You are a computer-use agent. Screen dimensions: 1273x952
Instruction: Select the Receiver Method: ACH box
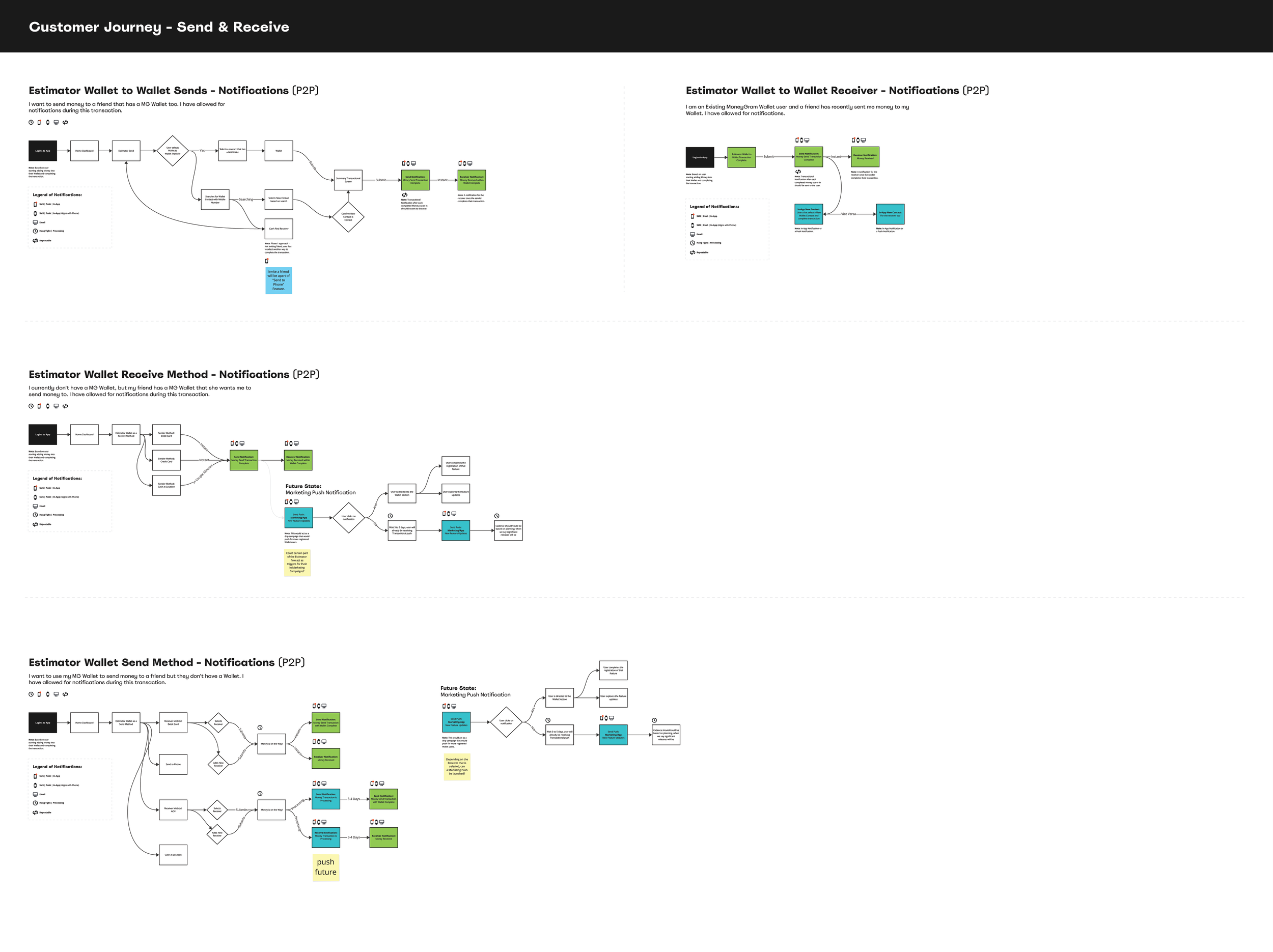pos(173,810)
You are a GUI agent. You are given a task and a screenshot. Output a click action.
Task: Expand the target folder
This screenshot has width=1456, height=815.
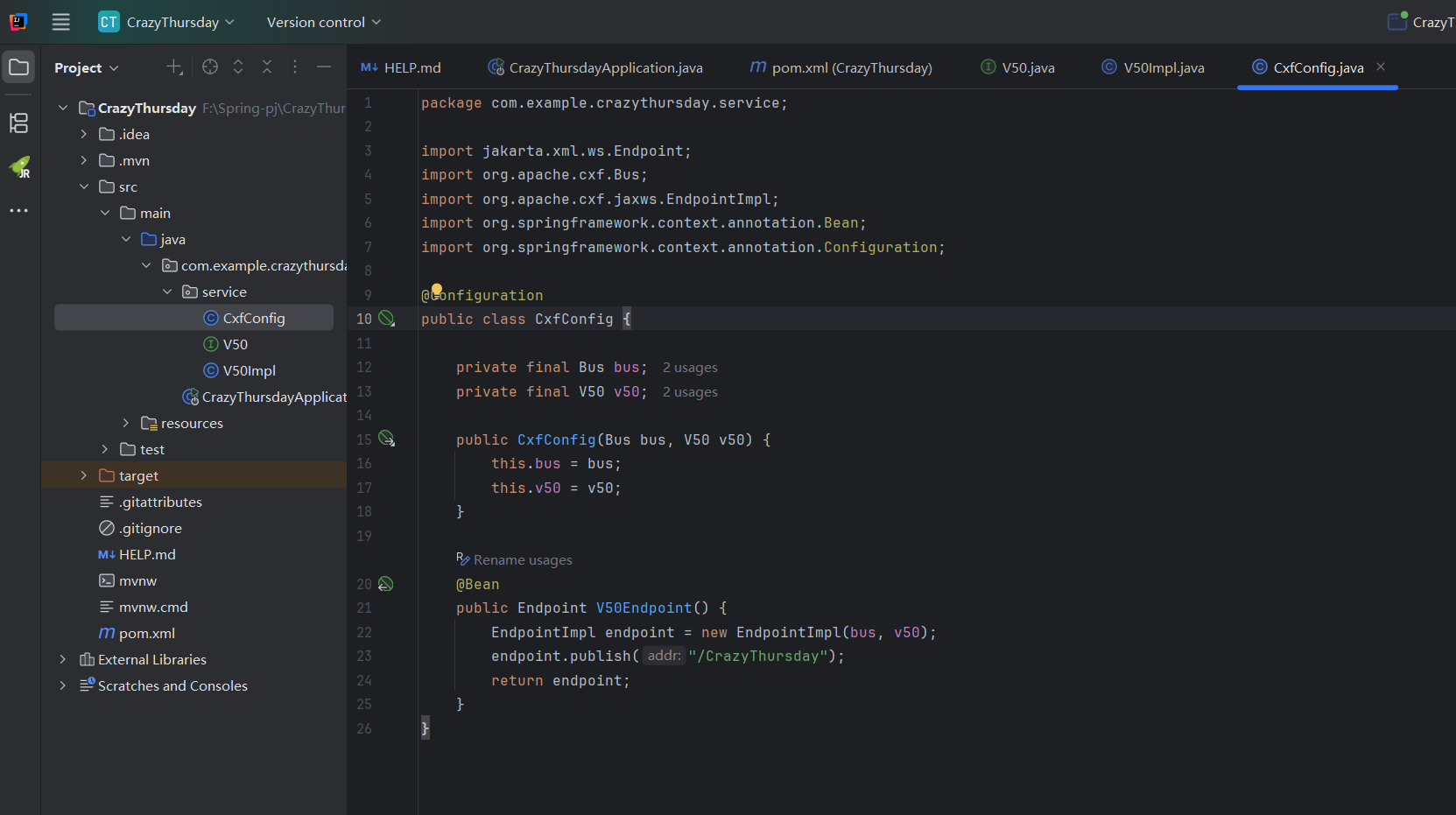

=======

> **What you are asked to do**:
Images stay out, but the rest of the records must be retyped exactly.

> **Worked solution**:
You are a computer-use agent. Screen dimensions: 1273x952
Instruction: Select the Receiver Method: ACH box
pos(173,810)
You are a GUI agent. You are given a task and a screenshot. Output a click action.
Task: Expand the target folder
This screenshot has width=1456, height=815.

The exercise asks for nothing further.